Bisnis.com, JAKARTA – Dewan Pimpinan Provinsi Asosiasi Pengusaha Indonesia (DPP Apindo) Jawa Barat mengungkap, sebanyak 28 pabrik di Jawa Barat melakukan relokasi ke Jawa Tengah sepanjang 2019-2022. Pabrik-pabrik tersebut utamanya berasal dari sektor padat karya.
Ketua DPP Apindo Jawa Barat Ning Wahyu Astutik menyampaikan, jumlah tersebut terus bertambah di mana pada 2023 sebanyak 5 pabrik turut melakukan relokasi yang berujung pada pemutusan hubungan kerja (PHK).

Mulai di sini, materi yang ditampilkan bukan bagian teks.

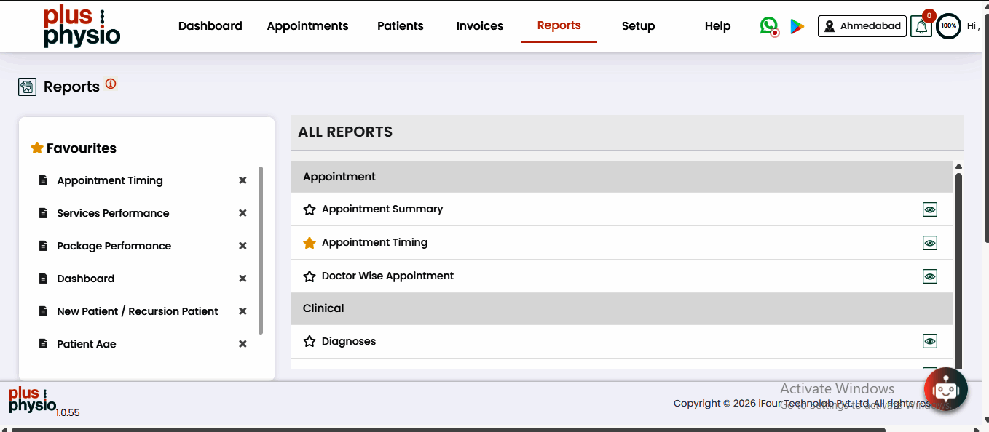Open the Patients menu
Viewport: 989px width, 432px height.
coord(400,26)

“Banyak lho itu, 28 pabrik padat karya, itu gede banget. Bahkan di 2023 ada juga 5 pabrik yang melakukan relokasi juga,” kata Ning dalam diskusi bersama media di Jakarta, dikutip Rabu (27/11/2024).
Imbas adanya relokasi tersebut, Apindo Jawa Barat mencatat sebanyak 91.450 pekerja mengalami PHK. Angka tersebut merupakan perhitungan sejak awal pandemi atau 2021 hingga Oktober 2023.
Kendati begitu, jumlah tersebut diperkirakan lebih besar mengingat data yang ada berasal dari perusahaan-perusahaan anggota Apindo se-Jawa Barat.
Merujuk data Badan Pusat Statistik (BPS), tingkat pengangguran terbuka di Jawa Barat mencapai 6,75% pada Agustus 2024. Persentase tersebut turun dibandingkan Agustus 2023 yang tercatat sebesar 7,44%.
Asosiasi Pertekstilan Indonesia (API) sebelumnya memperkirakan jumlah pekerja yang terkena PHK kembali bertambah sebanyak 30.000 orang hingga akhir 2024.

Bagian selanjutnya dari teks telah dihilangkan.